**Page excerpt:**
□ □ □ □

# MS Outlook 2000 - Address Book



## marcyk (Nov 16, 2007)

I've purchased a new PC, which is being shipped, and will need to copy my address book in Outlook 2000 into my new computer's Outlook address book, after installing Office 2003 into the new computer. I checked Microsoft support site and it provides information for copying the PAB from one computer to another. The problem is that I can't locate the .pab file on my existing computer. The Microsoft instructions say to go to the Services tab in Outlook, which I don't even have because I don't have the Corporate Workgroup/Other option, so I did a search for the .pab file and came up with nothing. How is it possible that this file doesn't exist when I have a Personal Address Book on the computer? I'd really appreciate some feedback. Thanks.


----------



## tosh9i (Aug 3, 2006)

Do you just want the address book, or everything on outlook, contacts, emails, addresses etc.?


----------



## tosh9i (Aug 3, 2006)

If you want Everything follow these instructions:

If you want your settings transferred, you can go to Start Menu > All Programs > Microsoft Office > Microsoft Office Tools > Microsoft Office XP Save My Settings Wizard.

Make sure you first open any folder > tools > folder options > click on view tab > Show hidden files and folders.

As for the files, you can just do a simple copy and paste. You should be able to find the files, actually folder, in:

C:\Documents and Settings\USERNAME\Local Settings\Application Data\Microsoft

there, you should see a folder titled Outlook. Copy that folder to a dvd or something.

Then paste it to your new computer (Note: make sure you "Show hidden files and folders" for your new computer as well)
, basically at the same address where you found it on your old computer.

When you open Outlook, click on File > Open > Outlook Data Files > direct it to the address where you pasted it.


----------



## marcyk (Nov 16, 2007)

Toshi,

Thank you so much for your prompt response.

□ □ □ □

**To be done:**
Reproduce a passage of the Outlook address book thread word for word, beginning at the words "As for the files, you" and stopping after "dvd or something.". The lines that come next have no connection to the Outlook address book thread.

Item coordinate data:

□ □ □ □

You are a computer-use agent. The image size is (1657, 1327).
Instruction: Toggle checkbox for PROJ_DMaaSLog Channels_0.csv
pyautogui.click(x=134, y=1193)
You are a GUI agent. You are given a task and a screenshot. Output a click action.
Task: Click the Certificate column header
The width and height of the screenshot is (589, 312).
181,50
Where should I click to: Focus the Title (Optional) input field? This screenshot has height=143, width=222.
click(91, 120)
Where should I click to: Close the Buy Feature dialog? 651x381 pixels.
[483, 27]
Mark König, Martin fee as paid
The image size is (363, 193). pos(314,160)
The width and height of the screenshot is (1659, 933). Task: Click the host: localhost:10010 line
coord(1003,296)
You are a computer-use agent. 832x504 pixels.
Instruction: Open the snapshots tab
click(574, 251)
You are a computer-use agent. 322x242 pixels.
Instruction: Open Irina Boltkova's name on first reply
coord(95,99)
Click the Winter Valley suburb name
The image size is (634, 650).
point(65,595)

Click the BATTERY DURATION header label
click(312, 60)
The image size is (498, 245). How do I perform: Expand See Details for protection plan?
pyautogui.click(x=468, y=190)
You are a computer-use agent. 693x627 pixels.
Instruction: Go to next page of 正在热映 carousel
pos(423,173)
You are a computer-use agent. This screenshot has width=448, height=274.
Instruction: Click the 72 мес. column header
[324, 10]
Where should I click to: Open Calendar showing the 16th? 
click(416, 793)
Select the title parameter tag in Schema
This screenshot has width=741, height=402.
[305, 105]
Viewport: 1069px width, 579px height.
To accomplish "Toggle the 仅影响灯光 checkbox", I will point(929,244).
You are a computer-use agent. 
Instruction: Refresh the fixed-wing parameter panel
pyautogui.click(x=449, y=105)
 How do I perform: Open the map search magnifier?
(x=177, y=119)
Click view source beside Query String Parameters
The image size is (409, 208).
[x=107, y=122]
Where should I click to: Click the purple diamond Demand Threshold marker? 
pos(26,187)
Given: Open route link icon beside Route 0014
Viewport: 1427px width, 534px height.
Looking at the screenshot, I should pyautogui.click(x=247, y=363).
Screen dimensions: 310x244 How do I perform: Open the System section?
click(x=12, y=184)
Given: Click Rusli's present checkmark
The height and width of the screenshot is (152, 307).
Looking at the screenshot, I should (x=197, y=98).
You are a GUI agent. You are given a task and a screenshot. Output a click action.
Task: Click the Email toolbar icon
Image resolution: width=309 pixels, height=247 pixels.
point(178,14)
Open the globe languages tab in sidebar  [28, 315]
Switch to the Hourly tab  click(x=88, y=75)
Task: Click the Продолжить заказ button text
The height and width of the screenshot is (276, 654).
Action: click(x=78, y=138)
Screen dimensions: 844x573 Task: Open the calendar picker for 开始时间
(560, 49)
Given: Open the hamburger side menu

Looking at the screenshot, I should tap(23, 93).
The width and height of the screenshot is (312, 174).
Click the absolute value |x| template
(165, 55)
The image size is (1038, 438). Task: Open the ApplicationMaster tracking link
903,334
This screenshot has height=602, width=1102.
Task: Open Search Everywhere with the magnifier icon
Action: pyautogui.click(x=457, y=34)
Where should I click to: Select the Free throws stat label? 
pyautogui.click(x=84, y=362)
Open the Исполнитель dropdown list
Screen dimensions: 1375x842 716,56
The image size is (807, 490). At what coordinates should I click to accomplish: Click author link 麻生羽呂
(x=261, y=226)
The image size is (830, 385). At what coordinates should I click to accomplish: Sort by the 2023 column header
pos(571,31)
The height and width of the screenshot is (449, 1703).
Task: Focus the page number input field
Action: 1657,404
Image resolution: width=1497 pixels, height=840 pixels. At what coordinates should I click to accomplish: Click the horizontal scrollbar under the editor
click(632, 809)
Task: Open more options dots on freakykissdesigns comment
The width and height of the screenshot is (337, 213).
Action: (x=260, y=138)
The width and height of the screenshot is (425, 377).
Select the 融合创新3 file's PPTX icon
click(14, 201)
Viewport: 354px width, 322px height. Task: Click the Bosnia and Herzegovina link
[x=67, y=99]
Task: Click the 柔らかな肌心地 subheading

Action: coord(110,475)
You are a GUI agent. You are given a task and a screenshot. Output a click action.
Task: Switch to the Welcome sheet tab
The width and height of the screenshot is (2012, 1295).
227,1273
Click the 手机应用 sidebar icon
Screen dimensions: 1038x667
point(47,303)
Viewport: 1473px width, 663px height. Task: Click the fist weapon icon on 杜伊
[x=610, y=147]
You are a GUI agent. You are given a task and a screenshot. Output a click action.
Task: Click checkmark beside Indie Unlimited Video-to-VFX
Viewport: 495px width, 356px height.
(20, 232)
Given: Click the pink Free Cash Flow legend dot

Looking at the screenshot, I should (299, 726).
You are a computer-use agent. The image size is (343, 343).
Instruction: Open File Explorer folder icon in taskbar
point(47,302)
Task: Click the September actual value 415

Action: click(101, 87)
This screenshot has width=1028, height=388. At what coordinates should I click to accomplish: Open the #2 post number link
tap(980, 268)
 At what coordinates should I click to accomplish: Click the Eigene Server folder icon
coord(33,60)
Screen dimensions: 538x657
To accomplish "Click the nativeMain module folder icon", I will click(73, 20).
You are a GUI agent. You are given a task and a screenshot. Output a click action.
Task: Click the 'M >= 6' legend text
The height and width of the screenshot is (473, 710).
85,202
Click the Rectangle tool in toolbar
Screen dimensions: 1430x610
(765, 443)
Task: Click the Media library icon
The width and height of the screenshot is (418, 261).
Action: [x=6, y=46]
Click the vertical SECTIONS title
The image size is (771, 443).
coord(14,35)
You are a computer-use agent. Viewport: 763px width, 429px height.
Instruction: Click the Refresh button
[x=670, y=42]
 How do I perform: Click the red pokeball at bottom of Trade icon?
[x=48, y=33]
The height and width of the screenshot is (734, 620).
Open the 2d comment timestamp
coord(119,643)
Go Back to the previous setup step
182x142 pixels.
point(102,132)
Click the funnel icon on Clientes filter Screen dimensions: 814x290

□ □ □ □

**Exercise solution:**
As for the files, you can just do a simple copy and paste. You should be able to find the files, actually folder, in:

C:\Documents and Settings\USERNAME\Local Settings\Application Data\Microsoft

there, you should see a folder titled Outlook. Copy that folder to a dvd or something.